🤖 AI Summary
This study addresses the challenge of fine-grained electrocardiogram (ECG) classification in non-English clinical settings—particularly Japanese—where diagnostic labels are highly heterogeneous and linguistically distinct. We propose the first contrastive learning-based multimodal framework tailored to nearly 100 real-world Japanese diagnostic labels. Our method jointly optimizes an ECG time-series encoder and a Japanese medical text encoder to achieve cross-modal representation alignment. Crucially, this work is the first to validate contrastive learning on fine-grained, multi-class, real-world Japanese clinical labels—overcoming prior limitations confined to English-language data and coarse-grained classification. Evaluated on a 98-class Japanese ECG classification task, our approach achieves accuracy comparable to state-of-the-art English benchmarks, demonstrating strong generalization capability and practical feasibility in cross-lingual, high-clinical-heterogeneity scenarios.
📝 Abstract
The electrocardiogram (ECG) is a fundamental tool in cardiovascular diagnostics due to its powerful and non-invasive nature. One of the most critical usages is to determine whether more detailed examinations are necessary, with users ranging across various levels of expertise.

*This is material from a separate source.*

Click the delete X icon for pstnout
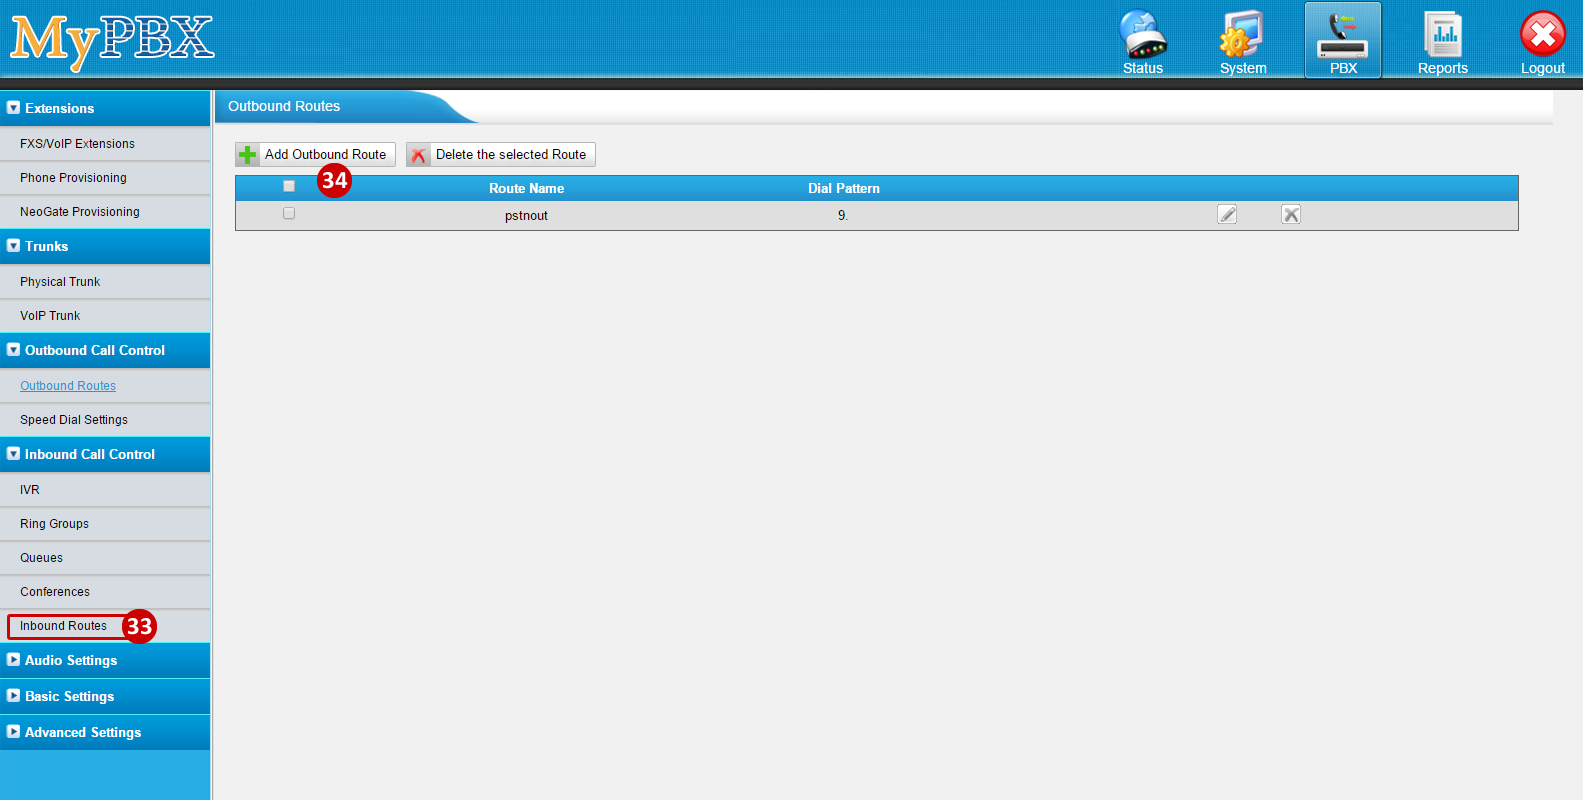Viewport: 1583px width, 800px height. (x=1291, y=214)
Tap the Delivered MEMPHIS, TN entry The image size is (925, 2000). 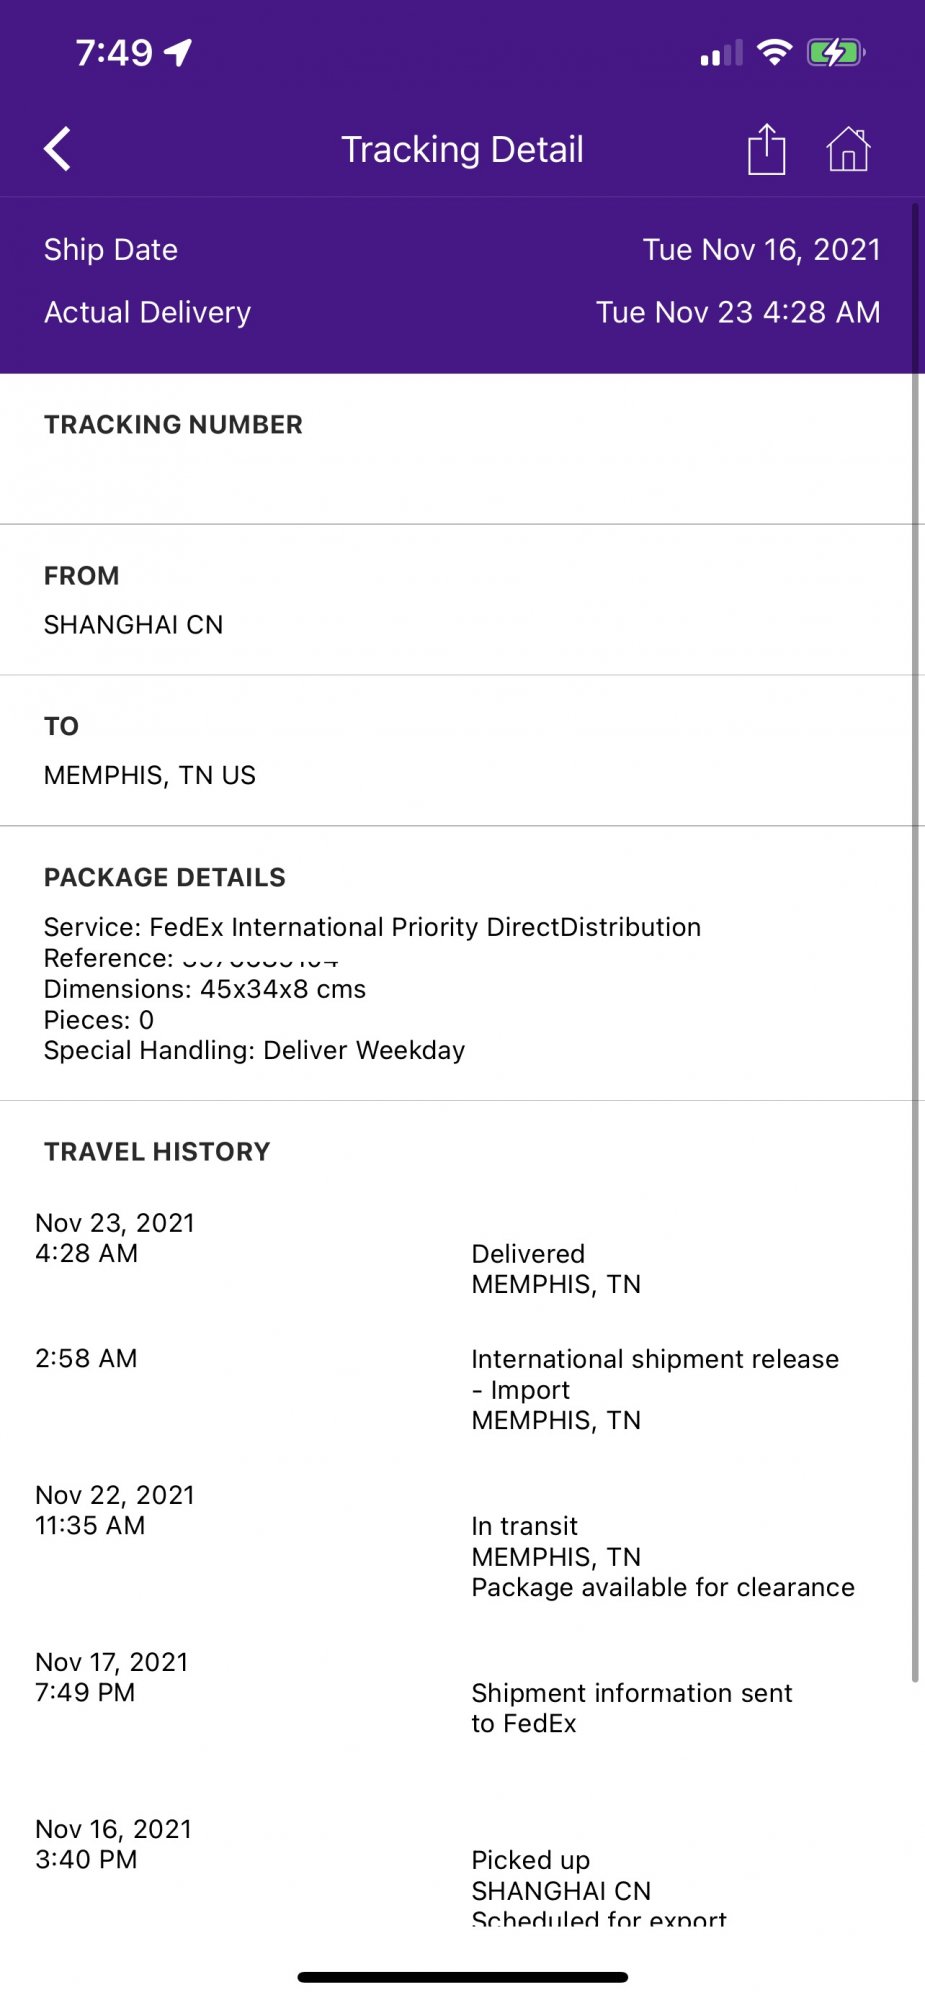click(x=556, y=1269)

Given this diversity in expertise, it is essential to assist users to avoid critical errors. Recent studies in machine learning have addressed this challenge by extracting valuable information from ECG data. Utilizing language models, these studies have implemented multimodal models aimed at classifying ECGs according to labeled terms. However, the number of classes was reduced, and it remains uncertain whether the technique is effective for languages other than English. To move towards practical application, we utilized ECG data from regular patients visiting hospitals in Japan, maintaining a large number of Japanese labels obtained from actual ECG readings. Using a contrastive learning framework, we found that even with 98 labels for classification, our Japanese-based language model achieves accuracy comparable to previous research. This study extends the applicability of multimodal machine learning frameworks to broader clinical studies and non-English languages.